==== Exercise materials
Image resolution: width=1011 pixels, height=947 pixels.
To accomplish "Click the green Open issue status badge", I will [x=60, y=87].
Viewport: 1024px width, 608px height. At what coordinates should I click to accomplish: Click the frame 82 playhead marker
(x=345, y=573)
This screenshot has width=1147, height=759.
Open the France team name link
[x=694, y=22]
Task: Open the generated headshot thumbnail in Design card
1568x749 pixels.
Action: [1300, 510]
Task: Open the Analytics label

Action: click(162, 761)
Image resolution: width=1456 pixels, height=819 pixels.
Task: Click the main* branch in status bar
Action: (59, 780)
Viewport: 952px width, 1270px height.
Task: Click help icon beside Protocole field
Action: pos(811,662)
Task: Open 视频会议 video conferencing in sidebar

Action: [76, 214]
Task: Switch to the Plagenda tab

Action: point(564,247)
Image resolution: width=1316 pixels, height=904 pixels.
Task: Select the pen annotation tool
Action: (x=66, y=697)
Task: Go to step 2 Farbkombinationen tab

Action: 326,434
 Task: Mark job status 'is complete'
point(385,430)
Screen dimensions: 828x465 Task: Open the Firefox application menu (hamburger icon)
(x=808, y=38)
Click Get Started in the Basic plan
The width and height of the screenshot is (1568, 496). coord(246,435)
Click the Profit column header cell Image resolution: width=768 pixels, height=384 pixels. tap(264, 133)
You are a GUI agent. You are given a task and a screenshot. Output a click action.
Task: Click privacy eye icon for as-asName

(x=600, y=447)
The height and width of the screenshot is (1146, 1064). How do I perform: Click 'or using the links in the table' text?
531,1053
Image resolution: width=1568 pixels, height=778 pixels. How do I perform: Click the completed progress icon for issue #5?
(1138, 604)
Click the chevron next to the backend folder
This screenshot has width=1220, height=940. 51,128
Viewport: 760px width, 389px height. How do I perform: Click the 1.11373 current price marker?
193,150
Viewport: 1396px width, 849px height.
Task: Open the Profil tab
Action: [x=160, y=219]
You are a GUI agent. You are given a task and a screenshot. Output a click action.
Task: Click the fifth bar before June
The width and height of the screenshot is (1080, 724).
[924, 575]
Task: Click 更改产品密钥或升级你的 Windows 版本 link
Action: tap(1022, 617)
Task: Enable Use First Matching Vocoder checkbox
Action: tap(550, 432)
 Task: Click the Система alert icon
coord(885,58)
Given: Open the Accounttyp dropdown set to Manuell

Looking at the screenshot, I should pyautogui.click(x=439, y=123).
========
> Task prompt:
Rewrite the items from the beginning through the line containing "(x=345, y=573)", replacing "green" with "red" and keeping everything else the same.

> Final result:
Image resolution: width=1011 pixels, height=947 pixels.
To accomplish "Click the red Open issue status badge", I will [x=60, y=87].
Viewport: 1024px width, 608px height. At what coordinates should I click to accomplish: Click the frame 82 playhead marker
(x=345, y=573)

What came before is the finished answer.